6. The system of claim 1, wherein data is deleted from the persistent cache after the data has been written to the content-addressable storage system, but the mapping between the temporary address and the content address is retained.

7. The system of claim 1, wherein mappings between temporary addresses and content addresses are periodically deleted.

8. The system of claim 7, wherein the mappings are deleted after an application drops all temporary addresses returned to it.

9. The system of claim 1, wherein the non-content addressable storage system comprises a solid-state drive or hard disk drive.

10. A method for storing data in a storage system, comprising:

determining whether data associated with a write request is to be stored in a non- content-addressable storage system or written directly to a content-addressable storage system;

if it is determined that the data is to be stored in the non-content-addressable storage system:

generating a temporary address for the data to be stored in the non- content-addressable store;

acknowledging that data is persistently stored in the non-content addressable storage system before the data is written to a content-addressable storage system; and

mapping at least one temporary address associated with the data in the non-content-addressable store with a content address of the data in the content- addressable storage system after the data is written to the content-addressable storage system.

1 1. The method of claim 10, further comprising writing the data that was stored in the non-content-addressable storage system to the content-addressable storage system.

12. The method of claim 10, wherein the storage system is configured to determine whether an address associated with a read request is a temporary address or a content address.

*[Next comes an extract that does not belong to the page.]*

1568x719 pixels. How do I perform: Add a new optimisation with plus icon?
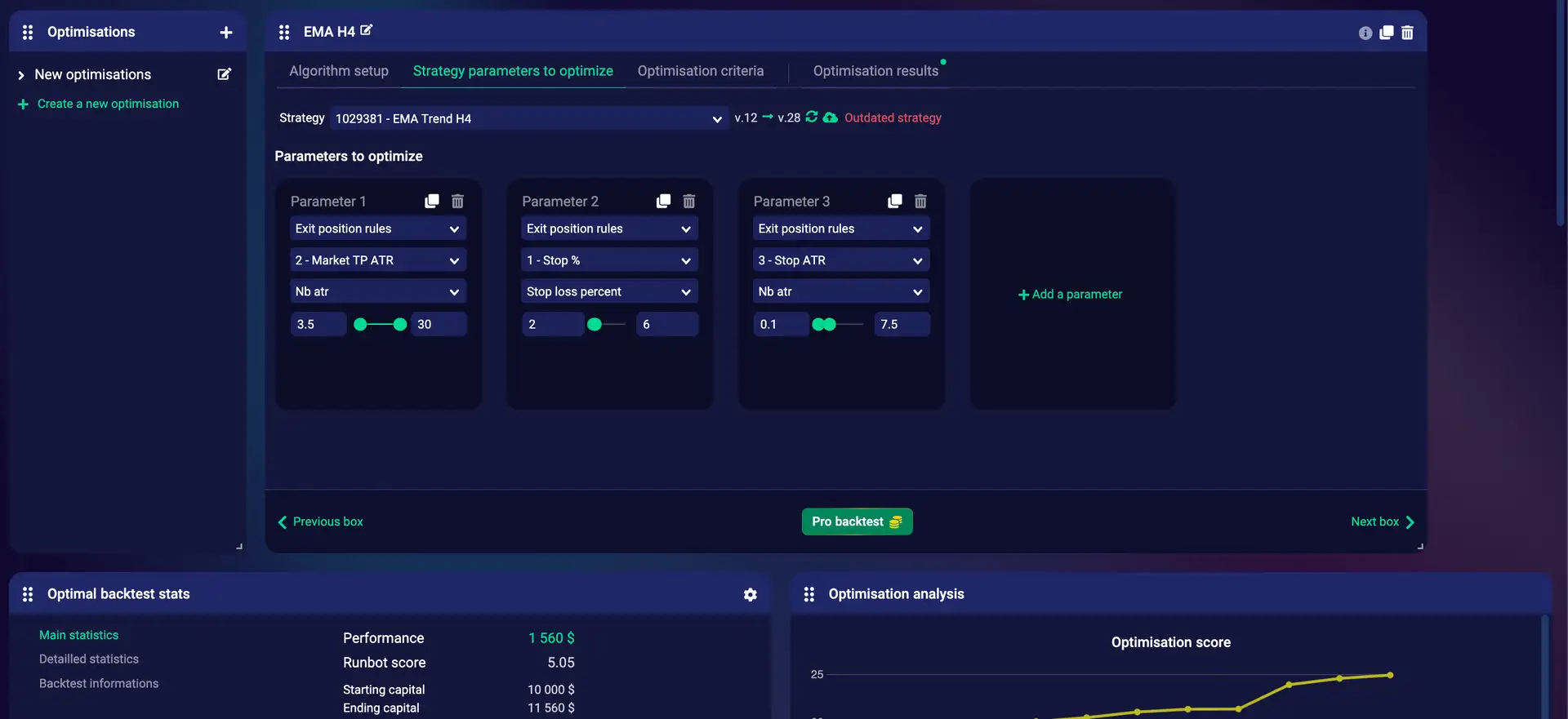pyautogui.click(x=226, y=33)
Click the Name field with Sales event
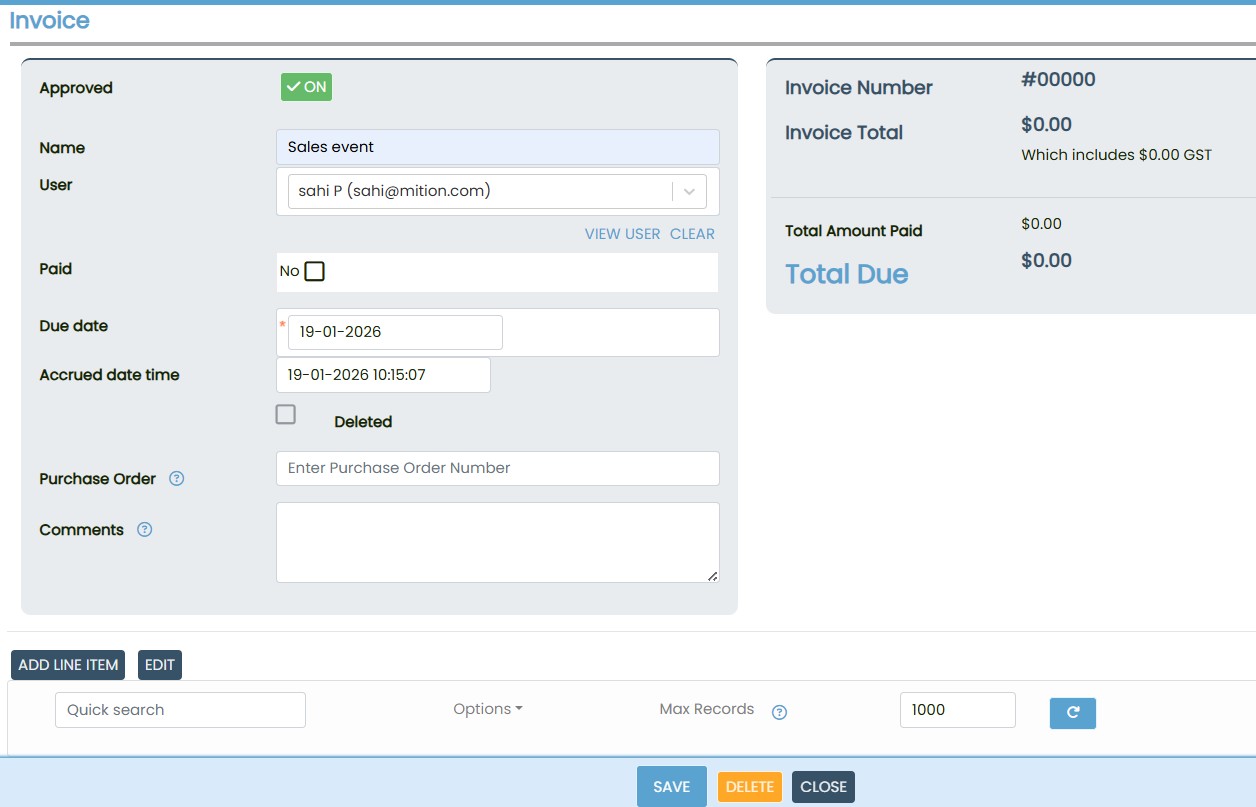1256x807 pixels. [497, 147]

13. The method of claim 12, wherein a read request is sent to either the non-content- addressable storage system or the content-addressable storage system depending upon whether the address is determined to be a temporary address or a content address.

14. The method of claim 10, wherein a read request for a temporary address is handled by reading data associated with the temporary address from the non-content addressable storage system if the data resides in the non-content-addressable storage system, or alternatively by obtaining the content address associated with the temporary address and issuing a read request to the content-addressable storage system using the content address.

15. The method of claim 10, wherein data is deleted from the non-content-addressable storage system after the data has been written to the content-addressable storage system, but the mapping between the temporary address and the content address is retained.

16. The method of claim 10, wherein mappings between temporary addresses and content addresses are periodically deleted.

17. The method of claim 16, wherein the mappings are deleted after an application drops all temporary addresses returned to it.

18. The method of claim 10, wherein the non-content addressable storage system comprises a solid-state drive or hard disk drive.